Solving for X in an X^4 Equation: Homework Help and Explanation

[Physicsissuef]

Homework Statement

Find x.

$$x^4+4x^3+3x^2-20x-20=0$$

Homework Equations

The Attempt at a Solution

$$x^4+4x^3+3x^2-20x-20=0$$/:$$x^2$$

$$x^2+4x+3-20\frac{1}{x}-20\frac{1}{x^2}=0$$

$$(x^2-20\frac{1}{x^2})+4(x-5\frac{1}{x})+3=0$$

$$x-5\frac{1}{x}=y$$

$$x^2-10+25\frac{1}{x^2}=y^2$$

$$x^2+25\frac{1}{x^2}=y^2+10$$

? I can't substitute for $$x^2-20\frac{1}{x^2}$$

 

[colby2152]

Perhaps thehttp://www.sparknotes.com/math/algebra2/polynomials/section4.rhtml" may help you!

 

[Pere Callahan]

Sometimes it's a good idea to simply guess a solution.

Good candidates are integers and the rationals allowed by the theorem mentioned by colby.

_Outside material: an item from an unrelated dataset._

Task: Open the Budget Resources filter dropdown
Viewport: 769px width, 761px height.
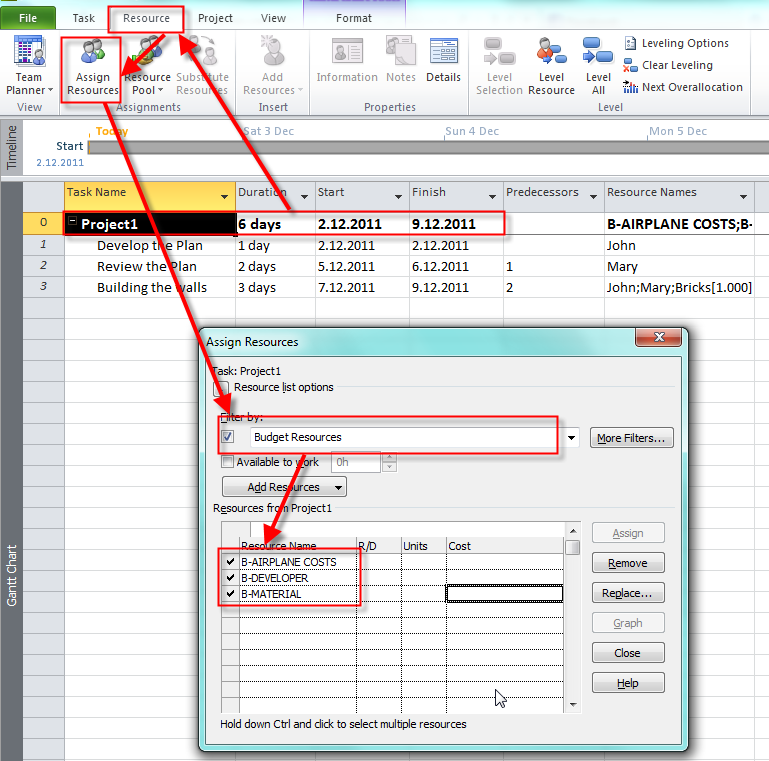Action: click(x=571, y=438)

Once you have found one solution (no matter how) you can factor out this root and are left with a polynomial of degree one less than the original one.

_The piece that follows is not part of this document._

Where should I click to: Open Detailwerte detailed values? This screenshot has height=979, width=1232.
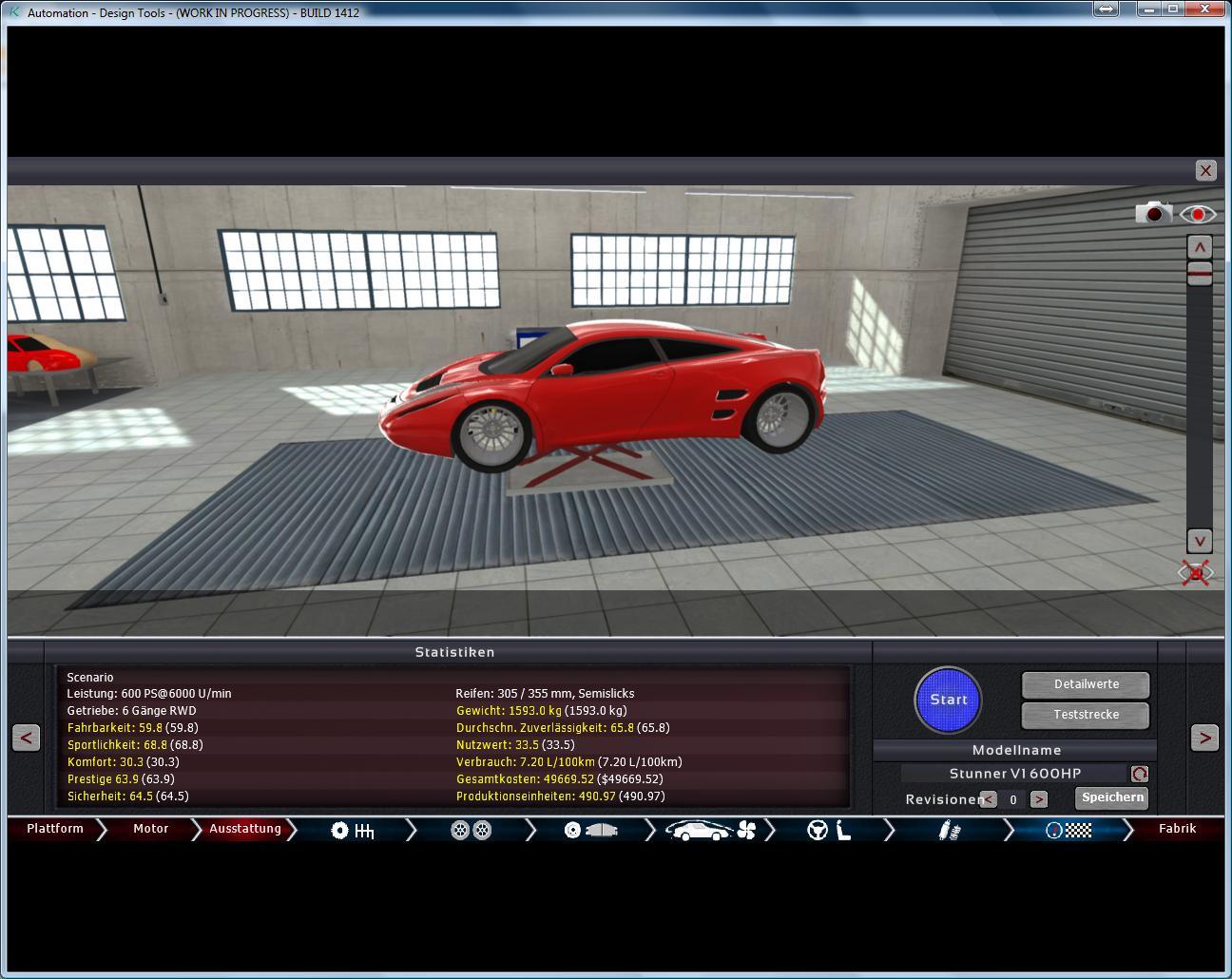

Can you guess any solution to your equation?

What about x=0 ? x=1 ? x=2 ? x= -1 ? x= -2 ?

 

[jimvoit]

Is it a candidate for factoring into three factors? A quadradic and two functions of x ?

 

[Dick]

Is it a candidate for factoring into three factors? A quadradic and two functions of x ?

Yes.

 

[Physicsissuef]

Yes, this problem can be solved with Perhaps the Rational Zeros Theorem. thanks for all guys.

 

[Redbelly98]

The terms "-20x - 20" jumped out at me. What value of x will make those two terms cancel? Will that same value of x make the other terms cancel out?

That's one factor down, three to go.

 

[HallsofIvy]

The next root is just as easy and then you are left with a quadratic!